Taille du cerveau
4.05.3.1 Taille du cerveau et Fossiles humains
La taille du cerveau représente un problème dominant en paléoneurologie, suggérant des changements importants dans notre espèce et notre lignée associés à la régulation ontogénétique du cerveau et aux schémas morphogénétiques de la casse cérébrale (Leigh, 2012; Zollikofer, 2012; Hublin et al., 2015; Neubauer, 2015). Mis à part les problèmes cognitifs, la taille du cerveau est également directement impliquée dans un réseau complexe d’effets allométriques qui influencent l’architecture de pliage et le câblage neuronal, l’énergétique et le métabolisme, l’écologie et la structure sociale (Hofman, 2014; Isler et Van Schaik, 2014). Les humains modernes ont une taille de cerveau plus ou moins trois fois supérieure à celle attendue pour un primate de notre même taille corporelle, et ce fait n’est pas passé inaperçu, faisant de la taille du cerveau un sujet majeur de l’évolution humaine. Après reconstruction crânienne / endocaste, la capacité crânienne est relativement facile à calculer, traditionnellement par déplacement d’eau (à partir du moule) ou remplissage de la cavité endocrânienne avec des graines (à partir du crâne).

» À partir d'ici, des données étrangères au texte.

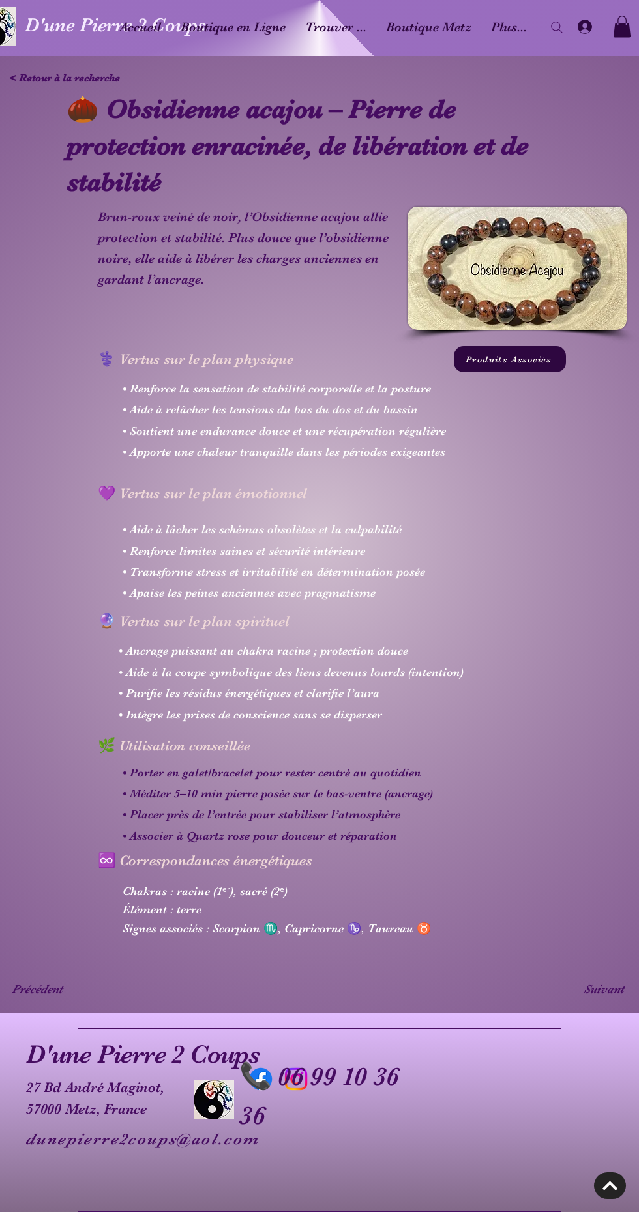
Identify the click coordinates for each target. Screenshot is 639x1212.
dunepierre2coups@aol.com (142, 1139)
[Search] (557, 27)
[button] (622, 26)
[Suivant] (591, 989)
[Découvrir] (610, 1185)
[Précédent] (55, 989)
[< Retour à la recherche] (68, 78)
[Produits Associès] (510, 359)
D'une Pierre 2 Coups (143, 1054)
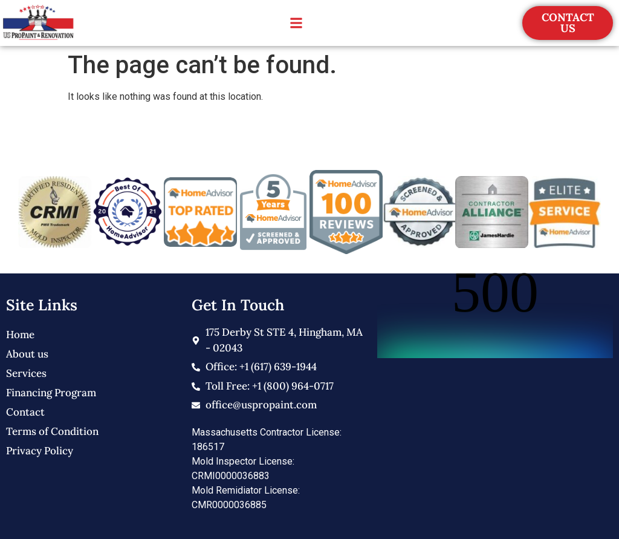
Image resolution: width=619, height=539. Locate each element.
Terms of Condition (52, 431)
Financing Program (51, 392)
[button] (296, 23)
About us (27, 354)
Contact (25, 412)
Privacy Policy (39, 450)
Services (26, 373)
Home (20, 334)
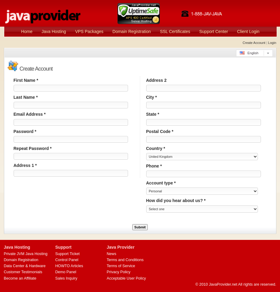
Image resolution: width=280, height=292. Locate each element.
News (112, 254)
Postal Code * (159, 131)
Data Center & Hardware (25, 266)
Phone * (154, 166)
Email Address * (30, 114)
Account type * (161, 183)
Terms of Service (121, 266)
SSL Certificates (175, 31)
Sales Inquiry (66, 278)
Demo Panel (65, 272)
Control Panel (66, 260)
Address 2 (156, 80)
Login (272, 43)
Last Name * (26, 97)
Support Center (213, 31)
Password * (25, 131)
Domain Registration (132, 31)
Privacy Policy (118, 272)
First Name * (26, 80)
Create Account (253, 43)
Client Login (248, 31)
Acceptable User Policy (126, 278)
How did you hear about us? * (176, 200)
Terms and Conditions (125, 260)
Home (26, 31)
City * (151, 97)
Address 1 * (25, 165)
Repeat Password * (33, 148)
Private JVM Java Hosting (26, 254)
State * (153, 114)
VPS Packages (89, 31)
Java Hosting (53, 31)
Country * (155, 148)
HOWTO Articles (69, 266)
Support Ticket (67, 254)
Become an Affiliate (20, 278)
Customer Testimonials (23, 272)
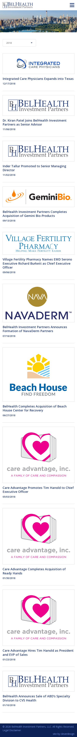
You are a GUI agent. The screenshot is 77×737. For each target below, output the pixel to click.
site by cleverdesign (63, 733)
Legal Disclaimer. (12, 730)
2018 (19, 42)
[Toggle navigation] (72, 5)
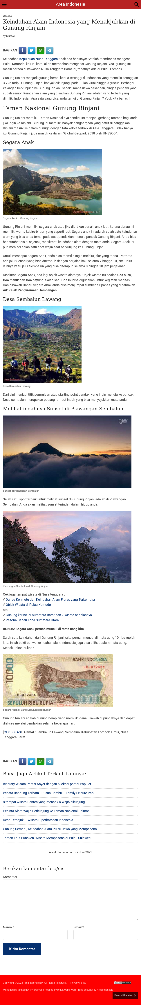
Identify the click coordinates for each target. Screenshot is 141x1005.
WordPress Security (81, 989)
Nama (8, 927)
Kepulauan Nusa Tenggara (38, 59)
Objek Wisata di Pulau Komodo (28, 605)
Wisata (7, 16)
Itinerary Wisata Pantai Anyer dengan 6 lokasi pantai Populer (47, 784)
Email (78, 927)
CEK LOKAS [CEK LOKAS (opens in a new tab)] (12, 732)
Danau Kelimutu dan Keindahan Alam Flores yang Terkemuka (50, 599)
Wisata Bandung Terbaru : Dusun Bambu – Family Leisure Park (48, 793)
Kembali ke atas (125, 995)
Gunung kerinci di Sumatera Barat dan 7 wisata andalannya (49, 615)
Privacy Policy (78, 982)
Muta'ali (10, 36)
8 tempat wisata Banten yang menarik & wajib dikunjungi (44, 802)
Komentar (10, 877)
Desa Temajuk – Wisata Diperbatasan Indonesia (38, 820)
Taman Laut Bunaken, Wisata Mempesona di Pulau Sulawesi (47, 838)
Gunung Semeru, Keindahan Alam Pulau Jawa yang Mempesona (50, 829)
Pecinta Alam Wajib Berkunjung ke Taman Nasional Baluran (46, 811)
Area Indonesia (70, 4)
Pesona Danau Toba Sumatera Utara (32, 620)
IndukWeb (63, 989)
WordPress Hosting (42, 989)
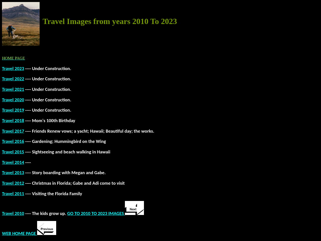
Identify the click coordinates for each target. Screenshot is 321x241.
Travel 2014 (13, 162)
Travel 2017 (13, 131)
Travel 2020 (13, 100)
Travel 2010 (13, 213)
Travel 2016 (13, 141)
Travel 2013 (13, 172)
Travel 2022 (13, 79)
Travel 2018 (13, 120)
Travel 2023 (13, 68)
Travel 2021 (13, 89)
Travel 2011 (13, 193)
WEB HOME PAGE (29, 233)
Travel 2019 (13, 110)
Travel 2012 (13, 183)
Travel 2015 (13, 152)
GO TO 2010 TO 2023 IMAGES (105, 213)
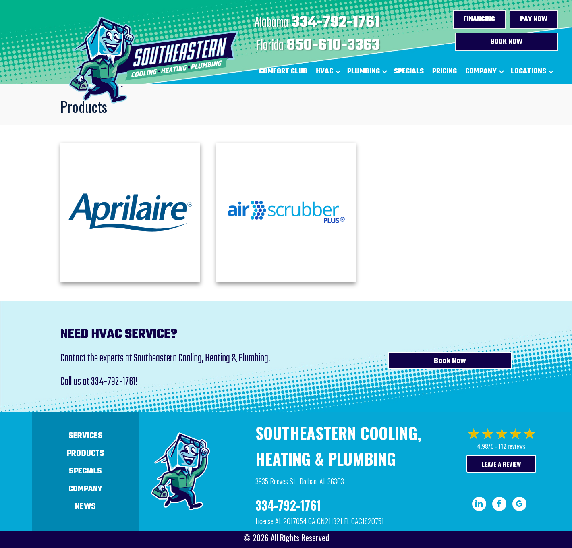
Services (85, 436)
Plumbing (363, 71)
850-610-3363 (333, 45)
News (85, 506)
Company (481, 71)
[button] (338, 71)
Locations (528, 71)
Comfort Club (283, 71)
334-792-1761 (336, 22)
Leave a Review (501, 463)
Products (85, 453)
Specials (409, 71)
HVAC (324, 71)
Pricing (444, 71)
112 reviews (511, 446)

De plus, l’analyse des similitudes et des différences peut être facilement calculée par des techniques standard univariées et bivariées. La taille du cerveau est donc en même temps un sujet très pertinent, il est facile à calculer et à analyser. C’est probablement pourquoi cette question a été si dominante pendant tout un siècle de paléoneurologie. Malgré cela, cependant, peu d’accords ont été conclus sur la dynamique associée à l’évolution de la taille du cerveau, et le sujet a généré plus de débats que de solutions.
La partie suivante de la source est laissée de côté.